-- Dataset extract --
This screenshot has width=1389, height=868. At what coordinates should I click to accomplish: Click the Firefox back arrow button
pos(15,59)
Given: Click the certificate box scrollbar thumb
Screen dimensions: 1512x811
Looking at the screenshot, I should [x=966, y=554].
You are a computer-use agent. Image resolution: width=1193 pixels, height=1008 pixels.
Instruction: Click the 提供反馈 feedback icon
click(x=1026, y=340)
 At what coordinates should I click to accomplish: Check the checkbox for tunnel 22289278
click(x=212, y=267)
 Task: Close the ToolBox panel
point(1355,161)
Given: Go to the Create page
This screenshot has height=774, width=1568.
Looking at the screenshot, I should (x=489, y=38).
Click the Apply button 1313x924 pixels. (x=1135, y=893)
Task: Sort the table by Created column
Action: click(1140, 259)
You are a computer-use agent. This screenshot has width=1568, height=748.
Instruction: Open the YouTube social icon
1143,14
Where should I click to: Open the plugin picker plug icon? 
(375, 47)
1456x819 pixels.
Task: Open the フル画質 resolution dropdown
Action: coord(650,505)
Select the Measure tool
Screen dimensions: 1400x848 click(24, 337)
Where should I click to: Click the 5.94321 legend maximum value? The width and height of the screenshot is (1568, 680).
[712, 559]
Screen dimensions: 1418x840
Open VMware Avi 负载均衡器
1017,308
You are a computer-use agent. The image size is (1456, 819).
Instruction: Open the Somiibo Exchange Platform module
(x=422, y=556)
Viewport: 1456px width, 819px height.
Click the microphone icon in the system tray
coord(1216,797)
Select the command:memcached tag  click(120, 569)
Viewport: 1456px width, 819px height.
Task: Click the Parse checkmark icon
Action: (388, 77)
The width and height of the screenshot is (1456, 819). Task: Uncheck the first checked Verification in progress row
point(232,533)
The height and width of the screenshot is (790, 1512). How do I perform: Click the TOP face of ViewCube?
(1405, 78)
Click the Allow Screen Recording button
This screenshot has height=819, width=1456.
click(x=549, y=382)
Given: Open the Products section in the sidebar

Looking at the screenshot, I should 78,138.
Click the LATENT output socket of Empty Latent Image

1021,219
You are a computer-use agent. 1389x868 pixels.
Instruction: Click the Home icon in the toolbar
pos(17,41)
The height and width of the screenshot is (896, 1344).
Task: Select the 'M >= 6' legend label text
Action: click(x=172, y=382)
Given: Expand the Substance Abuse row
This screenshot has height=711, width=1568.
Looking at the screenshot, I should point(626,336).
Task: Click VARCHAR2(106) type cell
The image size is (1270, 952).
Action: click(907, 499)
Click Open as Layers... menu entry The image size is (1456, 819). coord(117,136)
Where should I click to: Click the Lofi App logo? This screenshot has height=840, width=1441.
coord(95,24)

-- Description of the task --
Copy out all lines of the material containing the word "agent".

-- Output for this task --
You are a computer-use agent. Image resolution: width=1193 pixels, height=1008 pixels.
You are a computer-use agent. This screenshot has width=1568, height=748.
You are a computer-use agent. The image size is (1456, 819).
You are a computer-use agent. 1389x868 pixels.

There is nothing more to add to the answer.